A September 2013 profile of Beacon Global Strategies in The Washington Post highlighted the firm's bipartisan make up: "'We want to build bipartisan support for solutions to complex national security problems,' Bash said, noting that cooperation between Democrats and Republicans on these issues 'has been lacking in recent years.'"

== BGS leadership ==
Beacon's Managing Directors served in a variety of government positions prior to founding or joining the firm.

Michael Allen served as Majority Staff Director of the House Permanent Select Committee on Intelligence (HPSCI), under Chairman Mike Rogers (R-MI) from 2011 to 2013. He previously served in the George W. Bush White House. Allen is the author of "Blinking Red: Crisis and Compromise in American Intelligence after 9/11" (Potomac Books Inc. September 2013).
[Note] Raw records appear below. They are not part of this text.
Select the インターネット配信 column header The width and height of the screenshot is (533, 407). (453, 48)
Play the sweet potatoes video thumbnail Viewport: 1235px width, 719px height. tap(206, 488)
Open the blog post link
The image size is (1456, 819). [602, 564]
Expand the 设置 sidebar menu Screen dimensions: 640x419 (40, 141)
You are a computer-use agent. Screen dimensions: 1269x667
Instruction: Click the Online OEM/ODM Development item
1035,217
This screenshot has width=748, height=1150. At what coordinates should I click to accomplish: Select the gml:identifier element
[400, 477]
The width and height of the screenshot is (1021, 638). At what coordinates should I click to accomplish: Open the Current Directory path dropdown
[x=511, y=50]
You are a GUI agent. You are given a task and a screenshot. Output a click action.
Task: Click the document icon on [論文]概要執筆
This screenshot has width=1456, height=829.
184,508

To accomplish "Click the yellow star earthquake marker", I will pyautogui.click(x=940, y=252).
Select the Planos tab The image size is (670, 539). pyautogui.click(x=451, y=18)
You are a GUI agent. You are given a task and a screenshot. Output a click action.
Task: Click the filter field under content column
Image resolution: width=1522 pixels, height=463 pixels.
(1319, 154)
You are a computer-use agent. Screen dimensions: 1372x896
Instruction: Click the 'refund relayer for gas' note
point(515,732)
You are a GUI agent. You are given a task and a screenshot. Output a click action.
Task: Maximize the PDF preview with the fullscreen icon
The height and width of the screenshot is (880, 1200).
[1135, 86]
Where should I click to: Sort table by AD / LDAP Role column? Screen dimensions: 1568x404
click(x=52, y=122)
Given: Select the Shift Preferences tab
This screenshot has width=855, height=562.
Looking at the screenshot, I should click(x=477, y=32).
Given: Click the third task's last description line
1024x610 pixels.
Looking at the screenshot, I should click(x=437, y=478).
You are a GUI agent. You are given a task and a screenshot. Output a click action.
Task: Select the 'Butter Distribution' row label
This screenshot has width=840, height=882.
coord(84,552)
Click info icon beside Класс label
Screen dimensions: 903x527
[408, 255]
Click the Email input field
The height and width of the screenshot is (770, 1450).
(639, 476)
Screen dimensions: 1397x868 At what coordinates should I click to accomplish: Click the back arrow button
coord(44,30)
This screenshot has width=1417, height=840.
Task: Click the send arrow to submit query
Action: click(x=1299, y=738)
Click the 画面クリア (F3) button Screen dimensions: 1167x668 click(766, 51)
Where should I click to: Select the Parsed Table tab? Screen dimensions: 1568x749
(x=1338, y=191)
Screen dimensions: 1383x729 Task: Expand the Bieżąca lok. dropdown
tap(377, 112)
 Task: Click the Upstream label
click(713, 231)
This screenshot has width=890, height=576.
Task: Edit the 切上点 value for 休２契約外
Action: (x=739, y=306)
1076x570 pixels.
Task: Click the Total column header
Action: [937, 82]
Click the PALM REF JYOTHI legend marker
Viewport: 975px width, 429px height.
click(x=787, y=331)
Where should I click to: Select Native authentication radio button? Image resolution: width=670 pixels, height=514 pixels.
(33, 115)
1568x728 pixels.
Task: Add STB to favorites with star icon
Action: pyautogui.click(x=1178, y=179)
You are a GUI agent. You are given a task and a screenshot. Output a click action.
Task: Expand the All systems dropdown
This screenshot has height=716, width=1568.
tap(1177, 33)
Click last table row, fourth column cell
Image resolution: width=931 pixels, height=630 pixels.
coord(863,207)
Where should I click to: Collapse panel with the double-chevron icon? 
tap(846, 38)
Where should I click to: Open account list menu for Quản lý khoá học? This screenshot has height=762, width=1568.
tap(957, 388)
Jeremy Bash was the only Obama Administration official to have served as Chief of Staff in two national security departments or agencies: first as Chief of Staff to the Director of the CIA (2009–2011) and most recently as Chief of Staff to the Secretary of Defense (2011–2013).

Andrew Shapiro is the former and longest serving Senate confirmed United States Assistant Secretary of State for Political-Military Affairs (2009–2013). During the presidential transition of Barack Obama, Shapiro was a member of the Obama-Biden Department of Defense Agency Review Team, and during the 2008 presidential election, a member of Hillary Clinton's campaign, advising on foreign affairs.

Ivan Kanapathy, senior defense official for Asia during the Trump and Biden administrations, serves as BGS Vice President (as of November 2023).